Work item:
Every entry should be transcribed word for word, so that nothing is missing.

Information:
• • • • •

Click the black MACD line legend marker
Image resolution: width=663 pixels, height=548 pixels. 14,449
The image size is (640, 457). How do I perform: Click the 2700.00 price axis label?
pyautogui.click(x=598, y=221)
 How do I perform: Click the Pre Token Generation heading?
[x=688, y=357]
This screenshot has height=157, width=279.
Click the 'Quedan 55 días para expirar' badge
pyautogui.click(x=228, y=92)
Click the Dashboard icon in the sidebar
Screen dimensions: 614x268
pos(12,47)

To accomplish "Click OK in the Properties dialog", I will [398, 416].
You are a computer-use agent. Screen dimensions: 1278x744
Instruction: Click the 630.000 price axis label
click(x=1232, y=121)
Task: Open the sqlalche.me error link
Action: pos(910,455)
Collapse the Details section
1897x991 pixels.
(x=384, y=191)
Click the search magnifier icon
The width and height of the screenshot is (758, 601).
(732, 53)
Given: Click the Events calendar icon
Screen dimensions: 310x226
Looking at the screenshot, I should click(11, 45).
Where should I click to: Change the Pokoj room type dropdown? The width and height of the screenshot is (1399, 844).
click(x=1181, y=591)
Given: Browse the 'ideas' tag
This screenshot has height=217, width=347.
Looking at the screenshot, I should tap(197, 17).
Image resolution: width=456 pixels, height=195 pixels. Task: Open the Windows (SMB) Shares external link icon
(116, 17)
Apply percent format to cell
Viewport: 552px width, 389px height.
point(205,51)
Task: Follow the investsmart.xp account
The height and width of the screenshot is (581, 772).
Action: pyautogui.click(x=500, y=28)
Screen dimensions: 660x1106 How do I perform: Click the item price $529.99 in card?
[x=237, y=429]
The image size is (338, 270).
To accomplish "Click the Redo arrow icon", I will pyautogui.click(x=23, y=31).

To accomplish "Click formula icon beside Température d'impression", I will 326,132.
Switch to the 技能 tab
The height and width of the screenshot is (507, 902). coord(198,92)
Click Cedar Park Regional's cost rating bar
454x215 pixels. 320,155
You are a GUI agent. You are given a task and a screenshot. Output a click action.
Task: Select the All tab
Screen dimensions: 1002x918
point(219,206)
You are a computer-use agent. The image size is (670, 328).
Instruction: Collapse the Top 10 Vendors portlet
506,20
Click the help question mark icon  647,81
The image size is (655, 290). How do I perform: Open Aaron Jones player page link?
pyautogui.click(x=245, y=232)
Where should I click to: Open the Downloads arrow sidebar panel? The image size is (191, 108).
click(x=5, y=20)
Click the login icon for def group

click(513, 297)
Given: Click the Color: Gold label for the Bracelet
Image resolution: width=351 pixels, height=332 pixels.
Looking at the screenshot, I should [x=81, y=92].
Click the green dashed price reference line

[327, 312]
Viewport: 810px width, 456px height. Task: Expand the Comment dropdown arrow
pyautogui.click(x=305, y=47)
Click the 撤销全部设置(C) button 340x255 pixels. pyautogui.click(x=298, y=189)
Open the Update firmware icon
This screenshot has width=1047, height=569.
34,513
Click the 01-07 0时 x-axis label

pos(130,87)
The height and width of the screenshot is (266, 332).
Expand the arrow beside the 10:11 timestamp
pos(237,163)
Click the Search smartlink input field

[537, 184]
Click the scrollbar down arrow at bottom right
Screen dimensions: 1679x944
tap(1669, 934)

• • • • •

Response:
Click the black MACD line legend marker
Image resolution: width=663 pixels, height=548 pixels. 14,449
The image size is (640, 457). How do I perform: Click the 2700.00 price axis label?
pyautogui.click(x=598, y=221)
 How do I perform: Click the Pre Token Generation heading?
[x=688, y=357]
This screenshot has height=157, width=279.
Click the 'Quedan 55 días para expirar' badge
pyautogui.click(x=228, y=92)
Click the Dashboard icon in the sidebar
Screen dimensions: 614x268
pos(12,47)

To accomplish "Click OK in the Properties dialog", I will [398, 416].
You are a computer-use agent. Screen dimensions: 1278x744
Instruction: Click the 630.000 price axis label
click(x=1232, y=121)
Task: Open the sqlalche.me error link
Action: pos(910,455)
Collapse the Details section
1897x991 pixels.
(x=384, y=191)
Click the search magnifier icon
The width and height of the screenshot is (758, 601).
(732, 53)
Given: Click the Events calendar icon
Screen dimensions: 310x226
Looking at the screenshot, I should click(11, 45).
Where should I click to: Change the Pokoj room type dropdown? The width and height of the screenshot is (1399, 844).
click(x=1181, y=591)
Given: Browse the 'ideas' tag
This screenshot has height=217, width=347.
Looking at the screenshot, I should tap(197, 17).
Image resolution: width=456 pixels, height=195 pixels. Task: Open the Windows (SMB) Shares external link icon
(116, 17)
Apply percent format to cell
Viewport: 552px width, 389px height.
point(205,51)
Task: Follow the investsmart.xp account
The height and width of the screenshot is (581, 772).
Action: pyautogui.click(x=500, y=28)
Screen dimensions: 660x1106 How do I perform: Click the item price $529.99 in card?
[x=237, y=429]
The image size is (338, 270).
To accomplish "Click the Redo arrow icon", I will pyautogui.click(x=23, y=31).

To accomplish "Click formula icon beside Température d'impression", I will 326,132.
Switch to the 技能 tab
The height and width of the screenshot is (507, 902). coord(198,92)
Click Cedar Park Regional's cost rating bar
454x215 pixels. 320,155
You are a GUI agent. You are given a task and a screenshot. Output a click action.
Task: Select the All tab
Screen dimensions: 1002x918
point(219,206)
You are a computer-use agent. The image size is (670, 328).
Instruction: Collapse the Top 10 Vendors portlet
506,20
Click the help question mark icon  647,81
The image size is (655, 290). How do I perform: Open Aaron Jones player page link?
pyautogui.click(x=245, y=232)
Where should I click to: Open the Downloads arrow sidebar panel? The image size is (191, 108).
click(x=5, y=20)
Click the login icon for def group

click(513, 297)
Given: Click the Color: Gold label for the Bracelet
Image resolution: width=351 pixels, height=332 pixels.
Looking at the screenshot, I should [x=81, y=92].
Click the green dashed price reference line

[327, 312]
Viewport: 810px width, 456px height. Task: Expand the Comment dropdown arrow
pyautogui.click(x=305, y=47)
Click the 撤销全部设置(C) button 340x255 pixels. pyautogui.click(x=298, y=189)
Open the Update firmware icon
This screenshot has width=1047, height=569.
34,513
Click the 01-07 0时 x-axis label

pos(130,87)
The height and width of the screenshot is (266, 332).
Expand the arrow beside the 10:11 timestamp
pos(237,163)
Click the Search smartlink input field

[537, 184]
Click the scrollbar down arrow at bottom right
Screen dimensions: 1679x944
tap(1669, 934)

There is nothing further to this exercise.